Don't Sweat What You Can't Fix

Several years ago, we put six divers side by side on a measured course. All swam exactly the same speed at the same depth using the same fins. Their other equipment was not identical but very similar. All six were very experienced, relaxed divers. We expected to see nearly the same air consumption for all six.

To our surprise, however, their air consumption ranged from 38.3 to 85 psi--while swimming the same distance at the same speed and depth. Even excluding the best and worst, the differences were amazing. The middle four divers ranged from 41.2 to 60.3 psi.

What accounts for these huge differences? The air hog was by far the heaviest, so he had to push aside the greatest amount of water with every foot of travel. A small woman had the lowest air consumption, nearly tied by a tall, thin, torpedo-shaped male. But even divers who were fairly similar in size had very different air consumption figures that couldn't be explained by differences in fatigue, stress or skill.

Why? They were, like all of us, different people with different lungs, different cardiovascular systems, different metabolisms, different genes. The lesson here is that there is no ideal air consumption rate and that you shouldn't be ashamed for using more air than your buddy. You can only do what you can.

So let's have less comparing of gauges and less chest thumping over which of us can make a tank last longest. Conserving air is a means to an end. A large cushion of extra air is useful only if it translates into a longer, safer or more enjoyable dive. But if all you're after is bragging rights to having the most air left over at the end of a dive, maybe you're missing the point of diving in the first place.

Having the most air at the end of the dive is not the proof of diving excellence that we sometimes make it. Unless your name is Willy.

The Small Stuff

Several easy fixes will reduce your air consumption, and though none of them is as important as slowing down and breathing efficiently, they do add up.
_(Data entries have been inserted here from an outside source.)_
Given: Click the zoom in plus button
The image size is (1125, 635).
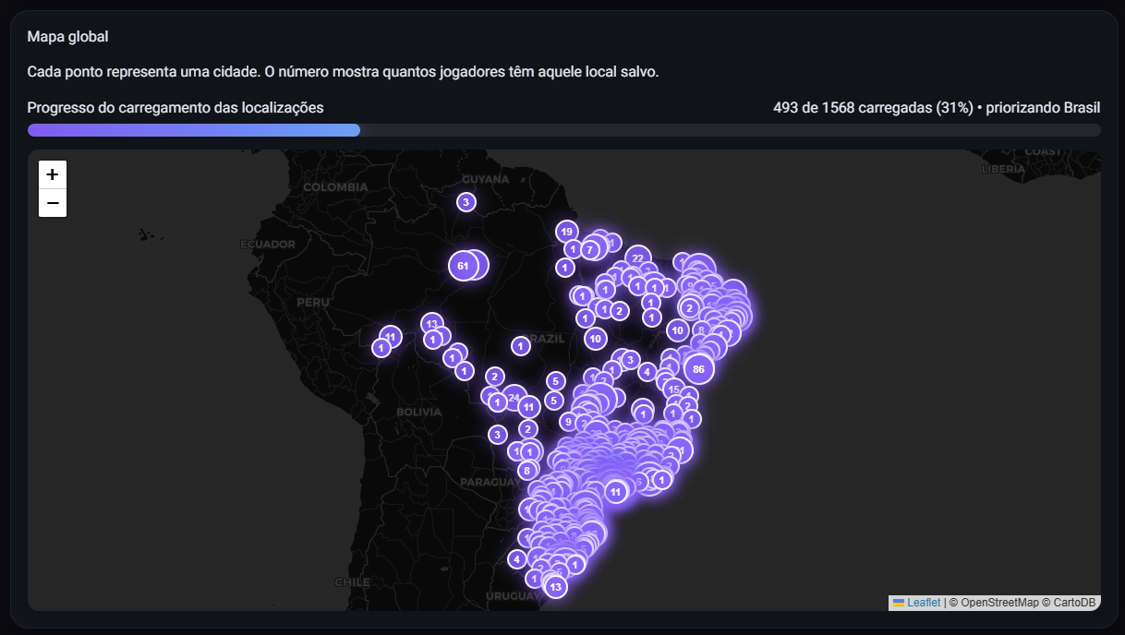Looking at the screenshot, I should (53, 174).
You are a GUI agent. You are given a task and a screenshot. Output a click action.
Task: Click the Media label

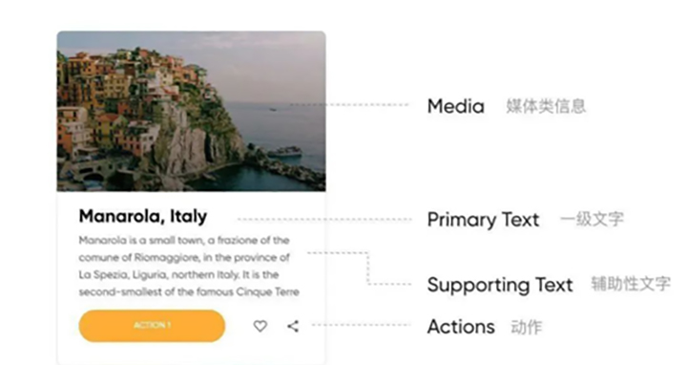[456, 106]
Check your gear. An obvious one is to check your equipment for air leaks--or ask your buddy to check. Often, you can't see the leaks yourself. A little bubbling from your tank O-ring or your BC inflator can add up to several hundred psi over an hour's dive. An octo that free-flows occasionally will dump air a lot faster. Detune it if you can, and mount it with the mouthpiece facing down. Don't detune your primary reg, however. You'll increase the work you have to do to suck in air, which will increase your carbon dioxide production, which will accelerate your breathing rate and, in the end, waste air.
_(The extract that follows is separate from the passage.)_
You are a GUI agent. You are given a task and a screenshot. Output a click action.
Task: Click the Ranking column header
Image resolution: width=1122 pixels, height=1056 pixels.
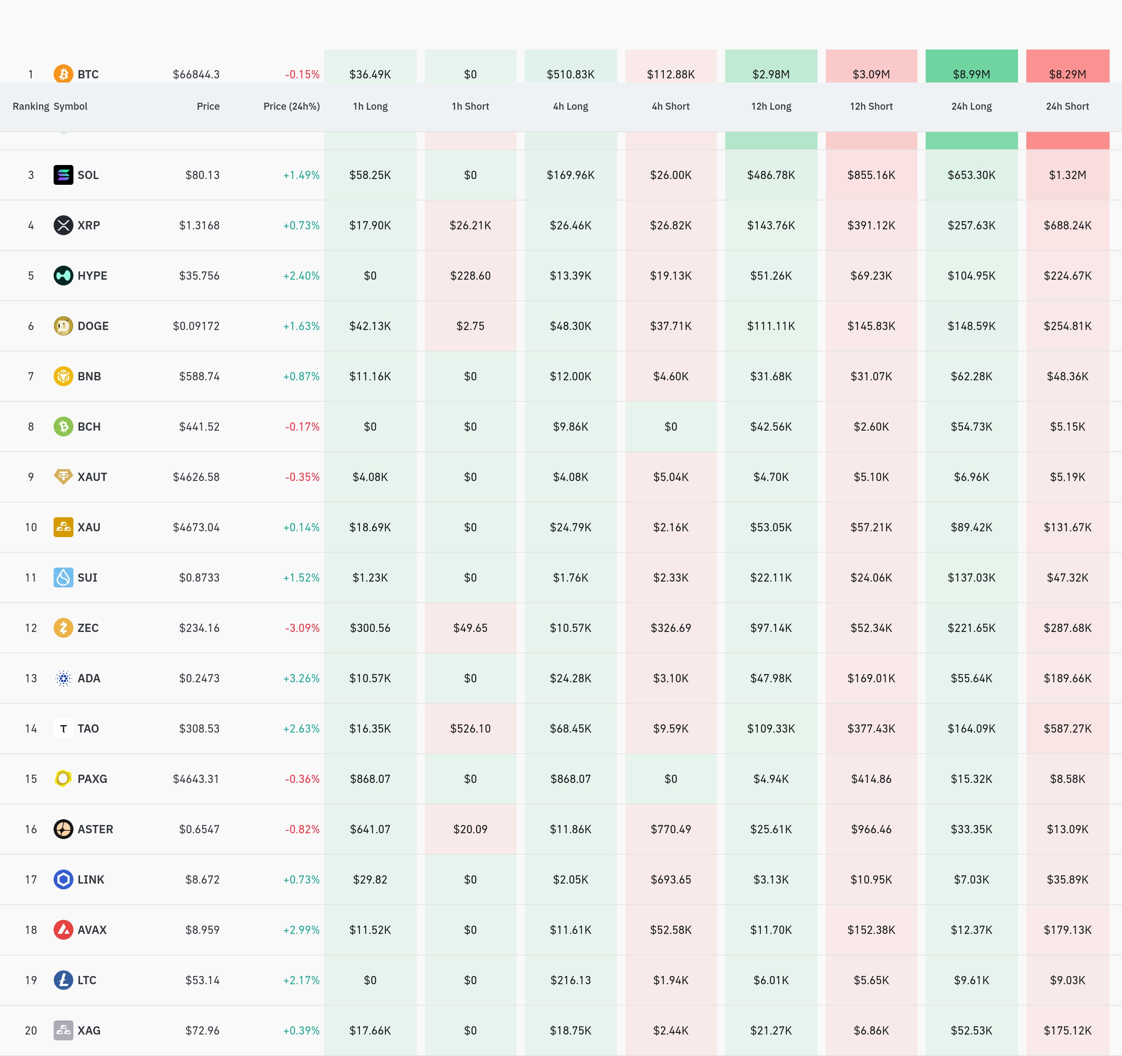tap(30, 106)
Streamline and simplify. Minimize the "hole in the water" made by your body. The less water you have to shove aside, the less energy and air you have to consume. One way is to reduce how much lead you carry because extra lead needs extra BC inflation to support it. An inflated BC pushes aside more water. Another way to shove less water is trim your body to horizontal, so your legs are following through the hole made by your shoulders and not enlarging it. Many divers do, in fact, swim with their heads up and fins down.
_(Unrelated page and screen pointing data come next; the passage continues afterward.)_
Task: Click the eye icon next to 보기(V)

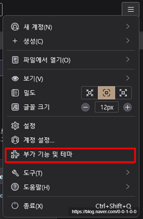Action: point(15,79)
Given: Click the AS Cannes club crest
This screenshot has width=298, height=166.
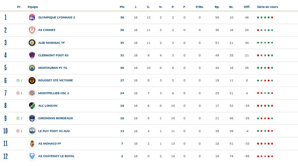Looking at the screenshot, I should [32, 30].
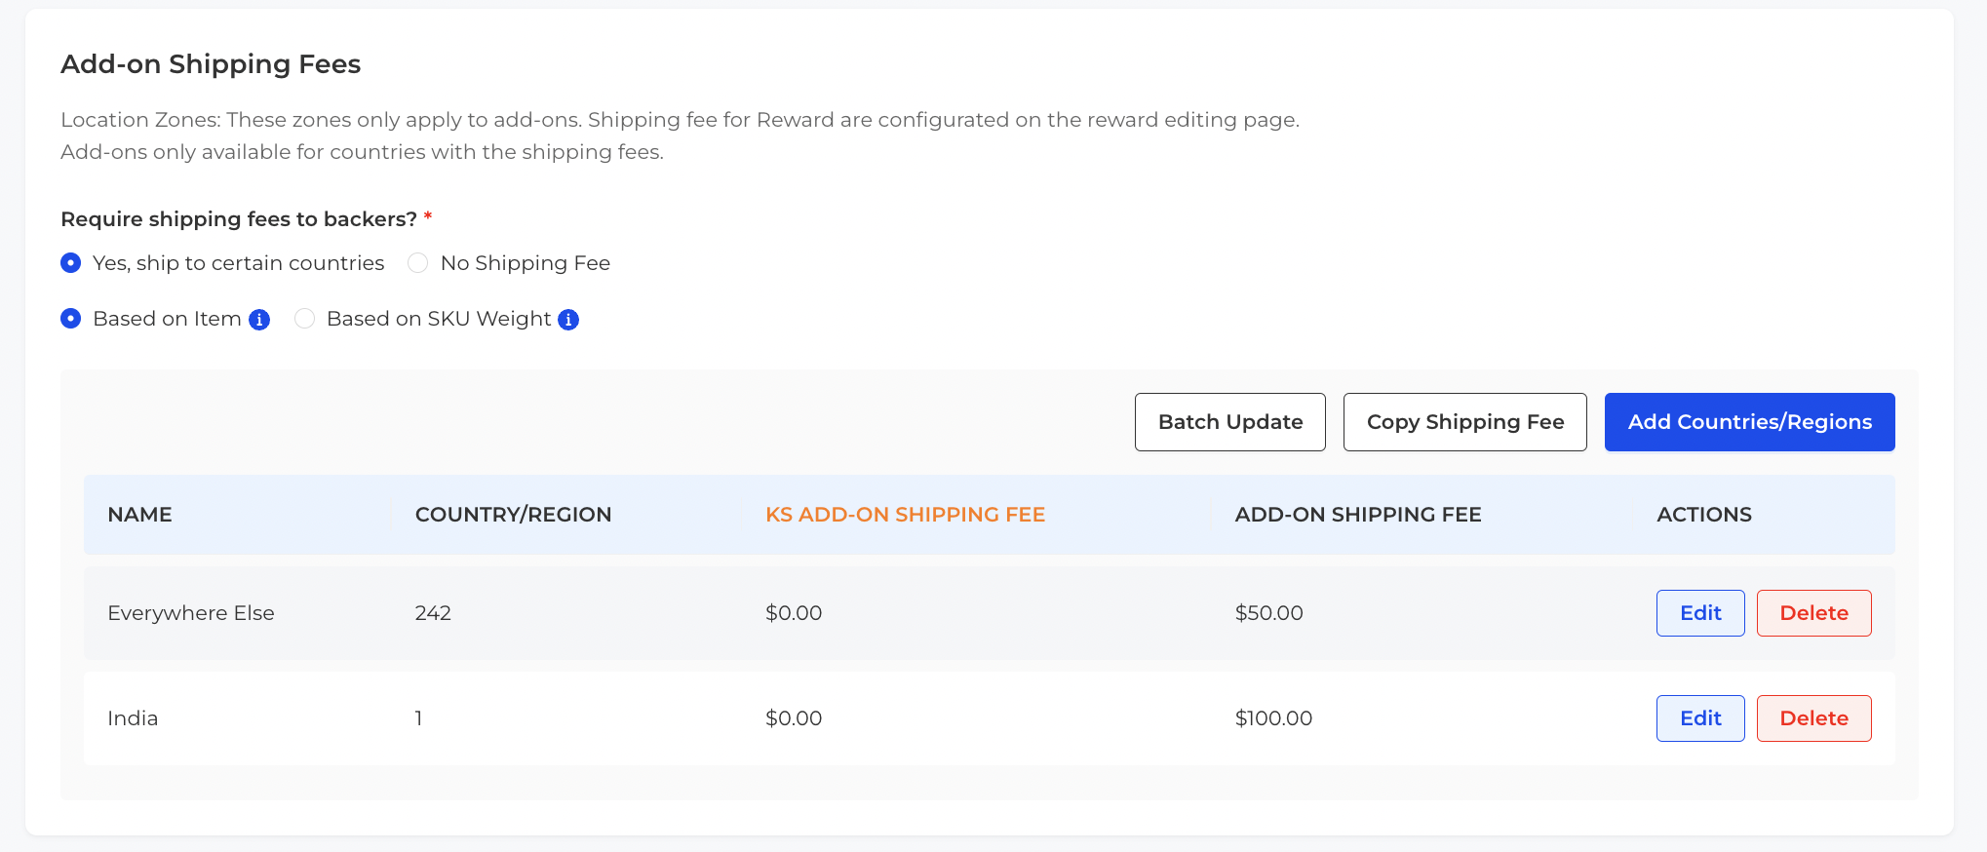Viewport: 1987px width, 852px height.
Task: Select 'Yes, ship to certain countries' radio
Action: (70, 263)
Watch your kick cycle. Finning with short, rapid strokes also causes less turbulence and drag. When you spread your legs wide for a big stroke, your fins are actually slowing you down. Rapid finning takes getting used to, however. It may be tiring and even waste energy and air until your legs are trained to it.

Go slow, stay shallow. Depth and current both waste energy and air. Doubling your depth doubles your air consumption, and if you double your speed to compensate for a current you may nearly quadruple your air consumption. So dodge both when you can. Often, a wall looks the same at 40 feet as it does at 60. On the other hand, there are trade-offs: a current may be weaker along the bottom than near the surface.

Stretch your boundaries. Consider taking up yoga for more control of your breathing. Don't laugh. Free divers swear by it.